Friday, August 3, 2012

Major Renovation Logistics: Planning

We've already received a lot of questions about how projects like this work. We thought we'd talk about the logistic portion of our major remodel as well as the actual remodel. If you've ever watched Property Brothers or any HGTV remodel show and have seen the homeowner buy a cheap house and then have plenty of money to renovate with, you've surely had to have asked yourselves, "Where did that 'plenty of money' come from?," or "Where do you even start?". Well, here's how we started: 

The day we placed our offer, we immediately began work to prepare for our new project.

In order to get our financing all worked out, we had to have our plan on paper. According to our financer, Paul and I are the General Contractors for the project (with our professional day jobs this wasn't that far of a stretch). But even with that being said, getting a plan on paper is a lot of work.
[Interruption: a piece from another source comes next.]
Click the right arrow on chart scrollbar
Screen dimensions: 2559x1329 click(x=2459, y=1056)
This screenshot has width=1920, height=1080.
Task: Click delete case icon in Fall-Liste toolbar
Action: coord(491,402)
I feel it is important to say that again. We do this type of thing for a living, and it's a lot of work and we were on a quick time frame.

We took measurements of the home, hundreds of them, and then I took a couple of days to place it into my drafting software, Revit. By the end of day two, I had floor plans, elevations, a 3D exterior model and was ready to start working on the paper work.

We plugged budget numbers into Excel daily, edited our drawings, visited cabinet shops, tile stores, placed orders for samples, requested quotes, created an organized binder and worked tirelessly to get our plan into place. We call this type of work "At Risk". We didn't own the property yet but we were spending most of our waking hours working on it and we were shelling out a couple hundred dollars here, a couple hundred there to have some evaluations done. That's risk people and it sucks when it doesn't work out and you're out the time and money. But that didn't happen in our case, at least not this time around.

I started by using an Excel File template that we use at work regularly for estimating the cost of our projects. It's typically broken up into what we call specification divisions, but since this was a personal project and we didn't need all of the divisions typically used we edited it for the purpose of our project. So here's how we broke it down into categories:

1. General & Existing
2. Concrete & Structure
3. Masonry
4. Windows & Doors
5. Plumbing
6. Electrical
7. HVAC (Heating, Ventilating & Air Conditioning)
8. Floors, Walls & Ceilings
9. Millwork & Counters
10. Equipment
11. Light Fixtures & Miscellaneous Electrical
12. Miscellaneous Items
13. Exterior Improvements
14. Basement Renovation

And within each of those categories we broke it down further. For example, under General & Existing were items like Termite Treatment, Demolition, Clean Up, Roof Replacement and Gutter Repair. And every task that was going to occur on the home had a cost associated with it. Whether it was a ballpark number, an actual quote or a best guess, it had a cost. We had already been given our amount to spend so we worked within that budget number to get all of the project accounted for. It was tricky to balance the money in the appropriate places and to determine where to save and where to spend before getting to spend even a dollar.

Then we took those estimate forms and organized our binder by the categories. Each category has a tab and all supporting documentation for that category went with that tab. Cut sheets, quotes, reports, emails, you name it, it goes in the binder. We still are using this binder and keep it up to date constantly as we plug through the stages of our project.

Once our financing was set and we we're nearing the closing and the start date for our project we created an "Actual" tab within our estimate Excel file. This way we could continue to keep track of how much we were spending/saving, based on our original estimate. I have to open this file daily. It is the bank account of our project.

The way our financing is set up, we are required to complete our project in six months. It's one of the ways that the lender protects themselves. If they allow projects to drag out too long, they don't make the money they want to make and their collateral is at risk. The quicker you complete the project, the quicker the bank has it's collateral. Well, six months is an awfully long time if you're waiting for Santa Clause to come or for the next Harry Potter movie to make it's debut but that isn't a lot of time for a construction project that you're managing yourself (while working full time jobs).

Next, we downloaded a program (for free) called OpenProj. It's the freebie version of Microsoft's Project. It allows you to plan a project based on tasks to guarantee that you are falling within a desired time frame. Based on our knowledge of predeceasing tasks and a quick scribbled calendar, we started laying out our tasks in the program. And after a couple of tweaks and re-works, we had a pretty solid schedule lined out with approximately a full month of cushion time. Then I translated it back to a standard calendar so we have both ways to view it. We must be done with our remodel by January 13, 2013. We must move out of our apartment by January 5, 2013.

We've set up shop at our apartment. We've practically eaten every meal so far as a family on the couch/high chair. The dining table has become our renovation office/trailer and since it's tucked neatly back into it's own corner in the dining room, it has worked out pretty well.